ARTICLE –
Weekly Digest from The Arora Report is popular among serious investors and money managers because they have found studying insights from the prior week gives them an edge over the coming weeks. Here is the day by day rundown from the morning capsules made available every morning before the market open in the Real Time Feeds to the paying subscribers of The Arora Report

Please scroll down for the section What To Do Now.

BREXIT WINS, TIME TO START DEPLOYING LARGE DRY POWER THAT HAS SERVED US WELL TODATE, TEMPORARILY SUSPENDING BUY/TARGET ZONES AND USE STOPS JUDICIOUSLY

This is what you need to know today.

Brexit Wins

British voters have decided to ‘leave’ EU.  The following points are important to note for all investors.

  • This will be the most complicated divorce in history.
  • There will be many twist and turns ahead over the next two years as negotiations between UK and EU take place.
  • There are many scenarios under which Brexit is a good thing for the long-term investors.

Nexit

‘Nexit’ is a newly coined phrase.  We do not know if it will catch on but we will use it for the time being.  Who will be the next to leave the EU?

Large Dry Powder

With the exception of permabears, all of four services came into today with more cash and more hedges than any other comparable service or major mutual funds.

INFORMATION SHOWN –
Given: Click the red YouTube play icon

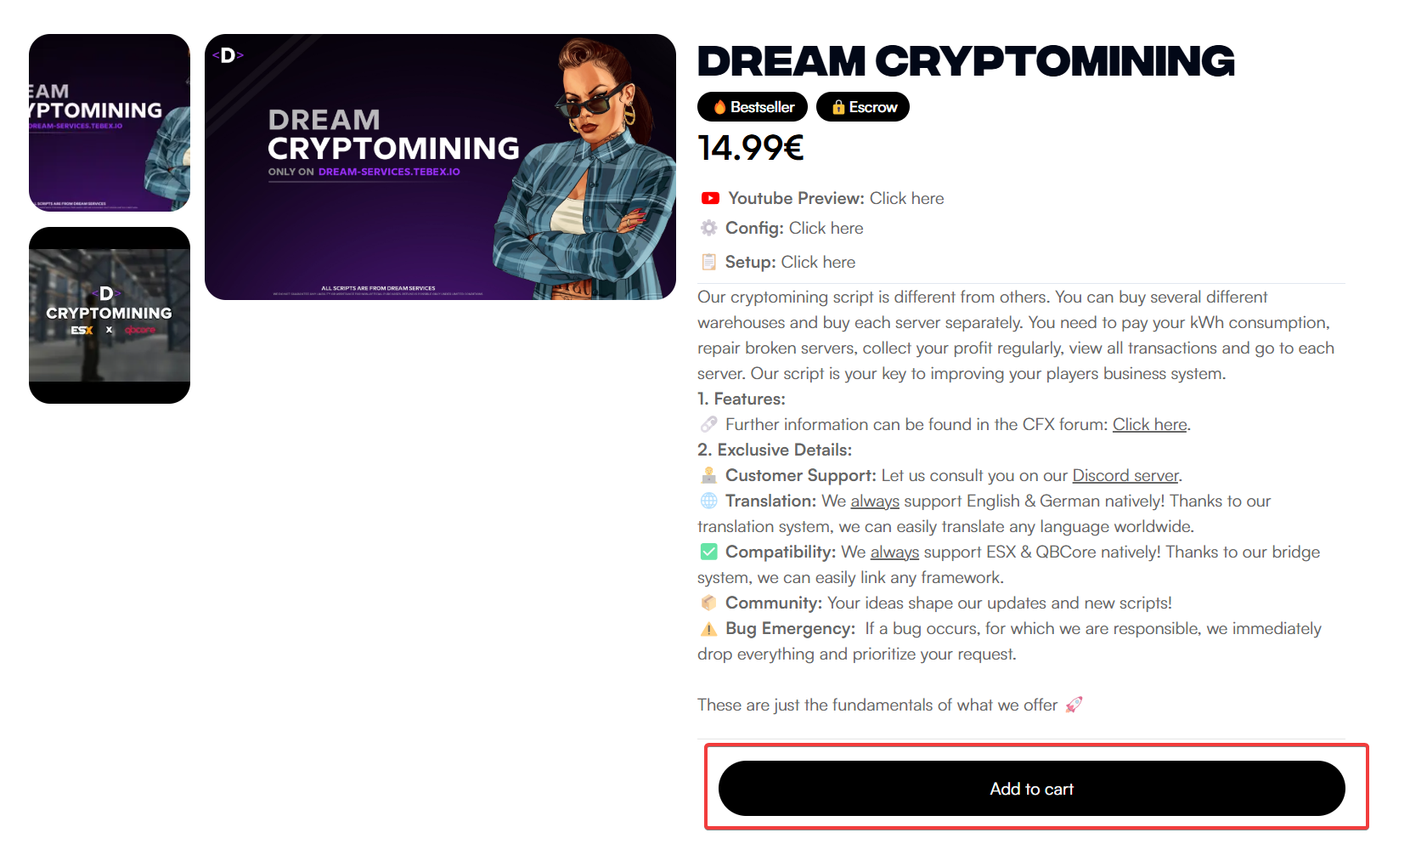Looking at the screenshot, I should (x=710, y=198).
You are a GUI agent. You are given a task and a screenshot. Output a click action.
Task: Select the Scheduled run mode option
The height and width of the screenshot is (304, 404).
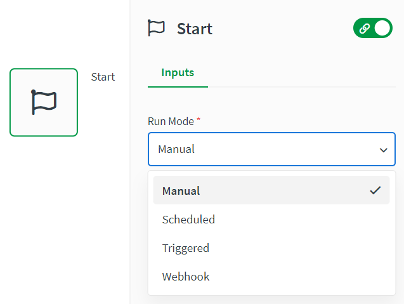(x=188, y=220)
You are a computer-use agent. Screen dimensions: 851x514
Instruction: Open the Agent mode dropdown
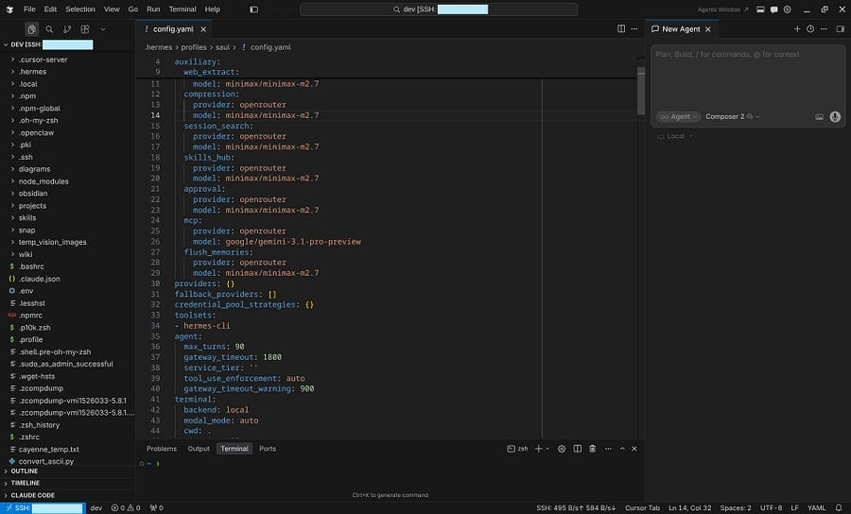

YOUR GOAL – Can you write out the Brexit digest, word for word, starting with "Please scroll down" and going on through "for all investors."?

ANSWER FOR THIS EXERCISE –
Please scroll down for the section What To Do Now.

BREXIT WINS, TIME TO START DEPLOYING LARGE DRY POWER THAT HAS SERVED US WELL TODATE, TEMPORARILY SUSPENDING BUY/TARGET ZONES AND USE STOPS JUDICIOUSLY

This is what you need to know today.

Brexit Wins

British voters have decided to ‘leave’ EU.  The following points are important to note for all investors.